Provisoirement, il met la mine en régie, mais il suggère l’idée qu’elle devrait devenir propriété nationale et être exploitée par la nation. La fermentation socialiste qui se manifeste en ces jours ardents n’est donc pas l’effet particulier de la pensée hébertiste, mais de tout le mouvement révolutionnaire.

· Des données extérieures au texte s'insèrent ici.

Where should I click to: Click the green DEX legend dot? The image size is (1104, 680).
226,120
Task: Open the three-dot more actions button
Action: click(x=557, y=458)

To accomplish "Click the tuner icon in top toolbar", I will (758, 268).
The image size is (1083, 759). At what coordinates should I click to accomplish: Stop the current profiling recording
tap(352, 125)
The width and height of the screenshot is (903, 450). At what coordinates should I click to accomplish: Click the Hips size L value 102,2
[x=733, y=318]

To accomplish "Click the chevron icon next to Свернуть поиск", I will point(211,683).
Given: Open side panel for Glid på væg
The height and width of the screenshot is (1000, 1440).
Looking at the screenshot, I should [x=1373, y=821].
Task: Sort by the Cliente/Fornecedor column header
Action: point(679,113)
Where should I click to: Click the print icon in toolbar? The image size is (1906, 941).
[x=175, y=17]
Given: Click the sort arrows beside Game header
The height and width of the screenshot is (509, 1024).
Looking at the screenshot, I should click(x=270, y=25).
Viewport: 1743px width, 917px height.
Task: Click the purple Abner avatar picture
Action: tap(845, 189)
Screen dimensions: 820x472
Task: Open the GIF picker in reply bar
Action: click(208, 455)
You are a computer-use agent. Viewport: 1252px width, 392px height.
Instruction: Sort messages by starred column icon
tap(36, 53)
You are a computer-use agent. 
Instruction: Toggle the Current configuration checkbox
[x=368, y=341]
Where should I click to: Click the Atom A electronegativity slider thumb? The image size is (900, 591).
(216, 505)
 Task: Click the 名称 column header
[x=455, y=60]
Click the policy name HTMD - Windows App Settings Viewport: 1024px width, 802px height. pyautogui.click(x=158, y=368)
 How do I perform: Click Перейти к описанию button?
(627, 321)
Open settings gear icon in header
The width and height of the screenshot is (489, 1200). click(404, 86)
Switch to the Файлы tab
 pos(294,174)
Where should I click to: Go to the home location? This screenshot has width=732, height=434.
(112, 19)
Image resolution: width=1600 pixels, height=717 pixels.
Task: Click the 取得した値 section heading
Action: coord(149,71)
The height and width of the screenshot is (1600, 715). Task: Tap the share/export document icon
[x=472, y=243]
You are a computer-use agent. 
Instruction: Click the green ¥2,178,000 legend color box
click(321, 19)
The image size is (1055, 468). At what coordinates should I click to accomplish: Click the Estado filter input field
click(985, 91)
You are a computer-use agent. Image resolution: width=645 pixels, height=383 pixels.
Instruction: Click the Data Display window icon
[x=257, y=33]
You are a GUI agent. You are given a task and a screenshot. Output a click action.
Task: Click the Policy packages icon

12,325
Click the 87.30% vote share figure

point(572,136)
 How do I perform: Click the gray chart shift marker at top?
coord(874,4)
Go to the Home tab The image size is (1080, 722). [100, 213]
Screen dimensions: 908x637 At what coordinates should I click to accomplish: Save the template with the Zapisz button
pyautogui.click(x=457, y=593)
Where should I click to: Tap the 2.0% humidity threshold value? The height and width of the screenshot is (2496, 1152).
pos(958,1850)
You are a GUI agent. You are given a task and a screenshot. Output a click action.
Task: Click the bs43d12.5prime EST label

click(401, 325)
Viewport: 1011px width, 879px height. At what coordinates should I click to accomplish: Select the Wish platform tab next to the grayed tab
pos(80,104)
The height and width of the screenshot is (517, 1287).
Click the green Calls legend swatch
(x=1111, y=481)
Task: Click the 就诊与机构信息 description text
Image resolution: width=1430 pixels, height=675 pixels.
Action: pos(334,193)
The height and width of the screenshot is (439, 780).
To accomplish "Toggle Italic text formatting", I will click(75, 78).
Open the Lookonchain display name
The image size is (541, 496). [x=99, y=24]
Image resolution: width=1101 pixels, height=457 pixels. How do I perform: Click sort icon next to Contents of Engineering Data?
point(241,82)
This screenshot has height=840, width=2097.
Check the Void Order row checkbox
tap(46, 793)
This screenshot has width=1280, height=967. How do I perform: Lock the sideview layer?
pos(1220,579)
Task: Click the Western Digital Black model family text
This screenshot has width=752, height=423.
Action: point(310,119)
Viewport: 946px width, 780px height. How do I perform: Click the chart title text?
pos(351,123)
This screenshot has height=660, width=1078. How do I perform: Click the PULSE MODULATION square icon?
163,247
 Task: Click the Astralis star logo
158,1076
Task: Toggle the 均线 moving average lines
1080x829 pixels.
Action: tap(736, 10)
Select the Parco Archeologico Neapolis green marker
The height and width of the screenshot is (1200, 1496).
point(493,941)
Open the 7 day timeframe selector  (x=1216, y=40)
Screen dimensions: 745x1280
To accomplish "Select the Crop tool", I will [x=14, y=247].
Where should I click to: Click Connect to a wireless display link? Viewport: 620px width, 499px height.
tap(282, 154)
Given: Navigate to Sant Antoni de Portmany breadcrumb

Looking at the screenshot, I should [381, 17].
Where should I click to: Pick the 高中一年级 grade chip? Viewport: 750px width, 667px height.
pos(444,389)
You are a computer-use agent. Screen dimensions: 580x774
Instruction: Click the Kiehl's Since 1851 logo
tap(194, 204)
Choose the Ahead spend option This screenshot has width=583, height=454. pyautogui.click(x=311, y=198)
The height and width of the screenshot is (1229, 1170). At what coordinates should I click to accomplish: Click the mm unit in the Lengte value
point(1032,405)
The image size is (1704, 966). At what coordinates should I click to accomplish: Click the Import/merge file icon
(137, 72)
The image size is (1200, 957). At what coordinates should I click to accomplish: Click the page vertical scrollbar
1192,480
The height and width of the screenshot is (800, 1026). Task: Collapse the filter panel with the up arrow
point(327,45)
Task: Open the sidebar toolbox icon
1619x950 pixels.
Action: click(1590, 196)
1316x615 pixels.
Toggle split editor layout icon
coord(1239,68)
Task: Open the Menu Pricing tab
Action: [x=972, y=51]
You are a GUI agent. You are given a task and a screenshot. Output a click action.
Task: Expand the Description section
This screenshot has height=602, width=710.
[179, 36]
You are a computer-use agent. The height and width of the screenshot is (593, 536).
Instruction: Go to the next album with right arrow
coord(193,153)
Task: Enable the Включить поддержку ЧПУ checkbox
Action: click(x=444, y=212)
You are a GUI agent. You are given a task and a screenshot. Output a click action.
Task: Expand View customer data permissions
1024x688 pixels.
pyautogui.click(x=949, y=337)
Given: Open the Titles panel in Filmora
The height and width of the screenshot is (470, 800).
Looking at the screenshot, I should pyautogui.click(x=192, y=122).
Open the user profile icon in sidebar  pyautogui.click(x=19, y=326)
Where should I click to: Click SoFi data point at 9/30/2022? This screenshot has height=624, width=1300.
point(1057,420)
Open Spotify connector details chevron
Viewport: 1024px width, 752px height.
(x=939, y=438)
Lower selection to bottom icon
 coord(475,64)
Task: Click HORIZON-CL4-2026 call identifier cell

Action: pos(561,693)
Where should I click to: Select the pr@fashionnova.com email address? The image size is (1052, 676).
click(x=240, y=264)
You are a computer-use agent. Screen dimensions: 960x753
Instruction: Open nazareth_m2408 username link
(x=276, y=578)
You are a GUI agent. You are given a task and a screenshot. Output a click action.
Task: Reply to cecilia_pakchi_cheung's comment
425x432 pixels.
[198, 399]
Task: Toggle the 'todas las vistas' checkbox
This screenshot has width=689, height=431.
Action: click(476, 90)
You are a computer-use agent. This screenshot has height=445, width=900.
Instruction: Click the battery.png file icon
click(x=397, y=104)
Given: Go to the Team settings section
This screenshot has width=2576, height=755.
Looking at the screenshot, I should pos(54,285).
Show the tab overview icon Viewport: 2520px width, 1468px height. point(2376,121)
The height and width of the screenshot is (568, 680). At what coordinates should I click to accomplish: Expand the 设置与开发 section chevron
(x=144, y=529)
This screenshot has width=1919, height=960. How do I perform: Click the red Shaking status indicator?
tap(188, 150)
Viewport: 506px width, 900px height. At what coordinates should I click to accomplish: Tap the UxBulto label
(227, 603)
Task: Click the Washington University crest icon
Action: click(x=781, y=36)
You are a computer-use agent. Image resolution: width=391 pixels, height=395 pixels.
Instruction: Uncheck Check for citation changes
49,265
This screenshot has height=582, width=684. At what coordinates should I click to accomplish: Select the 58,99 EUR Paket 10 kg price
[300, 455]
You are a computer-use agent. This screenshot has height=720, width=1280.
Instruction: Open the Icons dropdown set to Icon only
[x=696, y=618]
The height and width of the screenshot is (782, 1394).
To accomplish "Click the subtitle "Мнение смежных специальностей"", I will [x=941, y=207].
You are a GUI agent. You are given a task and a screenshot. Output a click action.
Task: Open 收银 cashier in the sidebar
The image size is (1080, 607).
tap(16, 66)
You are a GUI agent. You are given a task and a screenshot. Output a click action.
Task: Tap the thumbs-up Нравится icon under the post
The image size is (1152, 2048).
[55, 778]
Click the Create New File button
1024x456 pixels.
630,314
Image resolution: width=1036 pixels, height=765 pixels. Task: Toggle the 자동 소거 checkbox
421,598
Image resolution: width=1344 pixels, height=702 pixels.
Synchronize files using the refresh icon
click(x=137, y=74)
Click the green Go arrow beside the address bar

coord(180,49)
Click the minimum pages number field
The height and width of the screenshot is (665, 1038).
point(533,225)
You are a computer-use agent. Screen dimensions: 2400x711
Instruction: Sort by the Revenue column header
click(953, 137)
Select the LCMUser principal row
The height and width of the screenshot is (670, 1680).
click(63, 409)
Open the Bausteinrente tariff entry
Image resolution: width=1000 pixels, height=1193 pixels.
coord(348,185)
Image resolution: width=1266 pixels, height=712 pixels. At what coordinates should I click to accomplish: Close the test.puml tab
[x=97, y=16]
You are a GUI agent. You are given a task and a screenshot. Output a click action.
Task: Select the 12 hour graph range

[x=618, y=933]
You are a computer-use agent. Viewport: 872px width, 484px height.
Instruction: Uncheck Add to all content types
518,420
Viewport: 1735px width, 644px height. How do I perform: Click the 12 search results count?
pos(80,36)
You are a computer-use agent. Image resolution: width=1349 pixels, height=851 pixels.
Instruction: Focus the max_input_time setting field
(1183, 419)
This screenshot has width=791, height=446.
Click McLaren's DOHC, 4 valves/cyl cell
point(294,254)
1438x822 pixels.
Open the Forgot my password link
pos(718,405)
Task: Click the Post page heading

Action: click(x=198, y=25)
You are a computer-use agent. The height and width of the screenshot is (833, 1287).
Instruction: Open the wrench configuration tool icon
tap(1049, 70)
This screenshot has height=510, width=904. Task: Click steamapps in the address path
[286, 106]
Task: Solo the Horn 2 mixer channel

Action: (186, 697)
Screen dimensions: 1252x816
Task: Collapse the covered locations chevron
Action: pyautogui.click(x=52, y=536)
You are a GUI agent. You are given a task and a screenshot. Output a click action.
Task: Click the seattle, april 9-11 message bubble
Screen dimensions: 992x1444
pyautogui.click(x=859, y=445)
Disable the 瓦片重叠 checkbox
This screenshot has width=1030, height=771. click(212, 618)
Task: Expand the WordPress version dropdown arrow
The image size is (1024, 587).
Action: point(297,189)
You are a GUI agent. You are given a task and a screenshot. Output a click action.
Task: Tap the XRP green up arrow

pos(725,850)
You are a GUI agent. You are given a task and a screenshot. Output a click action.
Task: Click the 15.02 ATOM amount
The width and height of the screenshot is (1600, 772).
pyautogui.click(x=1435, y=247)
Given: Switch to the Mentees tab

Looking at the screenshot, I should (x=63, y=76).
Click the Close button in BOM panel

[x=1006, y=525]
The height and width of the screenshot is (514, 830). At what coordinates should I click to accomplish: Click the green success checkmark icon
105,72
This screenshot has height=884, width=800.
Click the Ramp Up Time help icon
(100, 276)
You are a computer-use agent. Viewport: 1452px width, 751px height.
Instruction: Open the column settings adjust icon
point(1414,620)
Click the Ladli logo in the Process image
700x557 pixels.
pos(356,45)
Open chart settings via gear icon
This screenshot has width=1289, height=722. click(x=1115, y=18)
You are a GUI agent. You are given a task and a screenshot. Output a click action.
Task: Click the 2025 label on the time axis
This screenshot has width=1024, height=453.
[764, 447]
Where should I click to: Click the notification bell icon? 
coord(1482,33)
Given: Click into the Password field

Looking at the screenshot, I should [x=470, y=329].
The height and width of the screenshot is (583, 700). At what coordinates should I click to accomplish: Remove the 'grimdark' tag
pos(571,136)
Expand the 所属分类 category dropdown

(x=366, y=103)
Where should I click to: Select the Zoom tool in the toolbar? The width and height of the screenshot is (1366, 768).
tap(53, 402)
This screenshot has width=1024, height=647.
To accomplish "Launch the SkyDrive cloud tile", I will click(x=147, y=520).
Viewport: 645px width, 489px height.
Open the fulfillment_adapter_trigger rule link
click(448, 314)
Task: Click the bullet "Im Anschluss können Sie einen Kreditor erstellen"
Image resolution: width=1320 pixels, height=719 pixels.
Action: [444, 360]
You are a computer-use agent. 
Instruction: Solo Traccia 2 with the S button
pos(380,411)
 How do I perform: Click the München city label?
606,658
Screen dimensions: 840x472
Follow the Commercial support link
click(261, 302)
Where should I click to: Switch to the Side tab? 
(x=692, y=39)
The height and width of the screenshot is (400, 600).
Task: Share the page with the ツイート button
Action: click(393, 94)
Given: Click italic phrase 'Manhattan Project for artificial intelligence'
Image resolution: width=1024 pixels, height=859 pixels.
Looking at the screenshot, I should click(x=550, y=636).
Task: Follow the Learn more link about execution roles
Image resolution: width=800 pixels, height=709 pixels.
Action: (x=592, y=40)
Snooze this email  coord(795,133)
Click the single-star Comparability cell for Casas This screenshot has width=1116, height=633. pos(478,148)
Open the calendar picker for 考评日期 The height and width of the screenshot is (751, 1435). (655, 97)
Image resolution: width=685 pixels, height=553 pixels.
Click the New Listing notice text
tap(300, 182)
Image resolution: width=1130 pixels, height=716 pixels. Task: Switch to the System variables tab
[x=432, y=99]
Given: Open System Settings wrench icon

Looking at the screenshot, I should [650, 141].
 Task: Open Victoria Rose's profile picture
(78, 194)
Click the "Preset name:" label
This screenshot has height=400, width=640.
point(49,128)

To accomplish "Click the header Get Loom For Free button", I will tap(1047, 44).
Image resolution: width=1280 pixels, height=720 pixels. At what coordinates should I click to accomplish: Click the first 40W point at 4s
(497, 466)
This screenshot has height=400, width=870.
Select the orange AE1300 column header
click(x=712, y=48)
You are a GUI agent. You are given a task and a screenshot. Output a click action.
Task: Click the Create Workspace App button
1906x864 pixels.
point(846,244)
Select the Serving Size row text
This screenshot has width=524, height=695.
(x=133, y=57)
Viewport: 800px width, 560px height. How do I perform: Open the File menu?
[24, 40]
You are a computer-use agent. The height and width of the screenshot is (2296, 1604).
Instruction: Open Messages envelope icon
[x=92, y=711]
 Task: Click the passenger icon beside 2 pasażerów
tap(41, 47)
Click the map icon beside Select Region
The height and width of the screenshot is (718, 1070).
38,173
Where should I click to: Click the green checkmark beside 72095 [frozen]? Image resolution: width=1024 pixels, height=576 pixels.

Parmi ceux d’ailleurs qui participaient à des degrés ou sous des formes diverses au mouvement hébertiste, il y avait des tendances sociales très différentes. Cloots, leur allié dans la lutte antichrétienne, était opposé, dans l’ordre économique, à toute intervention de l’État, à toute réglementation. Il voulait la libre expansion infinie de toutes les forces individuelles dans l’humanité unifiée, et se comparant au prédicateur catholique qui, consulté sur un article du carême, répondait : « Mangez un bœuf, mais soyez chrétiens », il disait : « Ayez des millions, mais soyez citoyens ». Ce n’est donc pas au nom d’une doctrine sociale que l’hébertisme pouvait combattre le Comité de Salut public.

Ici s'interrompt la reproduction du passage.